- Required actions
**1)** Please turn the paragraph beginning "Runs of shad dropped off" in the passage on the Petitcodiac River into a short list that keeps its main facts.
**2)** Write what comes next in the passage on the Petitcodiac River, picking up after its final sentence.
Start of Text provided
Among the rivers his organization has been working on in southern New Brunswick is the Petitcodiac.

A causeway was put across what had been a kilometre-wide section of that river in 1968.

"When I was a kid any culvert coming out of the river you could stand there and fill a bucket with white perch. The last 10 years I don’t think any were caught in the river.

      - Chad Cook, fisherman

Runs of shad dropped off immediately, striped bass stopped coming up the river, salmon began a long decline that resulted in extirpation and tom cod were shut out, too.

Then, in 2011, they opened up the gates, allowing the water to flow freely.

Striped bass are back in heavy numbers, though there’s no evidence yet as to whether they are successfully spawning in the river.

Shad, too, are returning in greater numbers every year.

“Recovery is slow but we are seeing progress,” said Redfield.

“One of challenges we face is that there’s not as much information about what pre-causeway conditions were like to make it easy to make comparisons.”

Back in Annapolis Royal, Cook is even noticing a difference on his clamming beds since the turbine stopped spinning.
End of Text provided
Start of Supplied information
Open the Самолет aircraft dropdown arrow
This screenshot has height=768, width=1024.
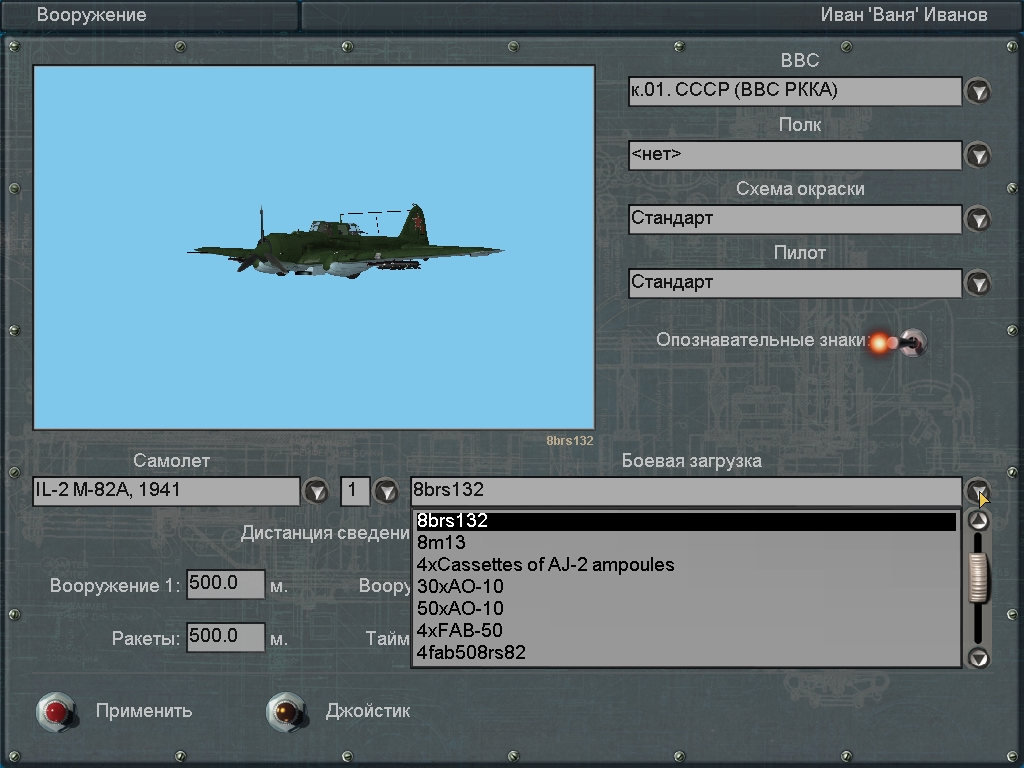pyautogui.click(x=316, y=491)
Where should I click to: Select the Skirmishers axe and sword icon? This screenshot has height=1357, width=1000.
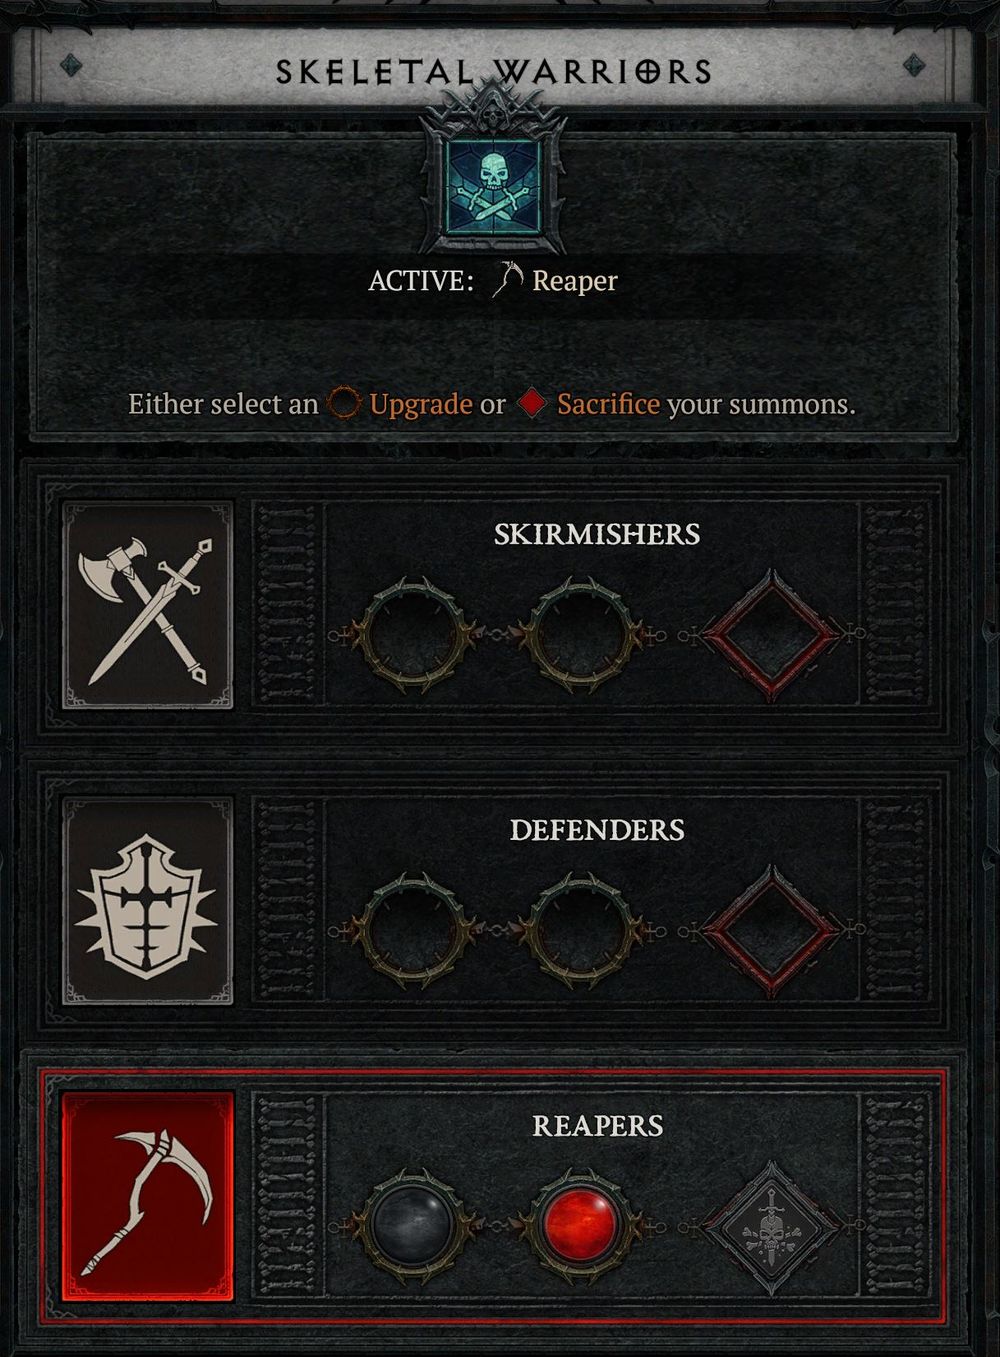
End of Supplied information
- Results in order
**1)**
- Shad runs dropped off immediately.
- Striped bass stopped coming up the river.
- Salmon went into a long decline that ended in extirpation.
- Tom cod were shut out as well.

**2)**
The beds are covered in less silt, which can smother juvenile clams.

“When I was a kid any culvert coming out of the river you could stand there and fill a bucket with white perch,” said Cook.

“The last 10 years I don’t think any were caught in the river. This year there is all kinds.”

As for what he’ll do with the striped bass he considers the catch of a lifetime: some of it will get cut up as steaks and some as fillets.

How it’s cooked will depend on who’s at the stove.

His wife, Ashlie, prefers it pan-fried while he thinks deep fried is best.

Nova Scotia Power provided a written response to The Chronicle Herald stating that there is no update on its idled facility.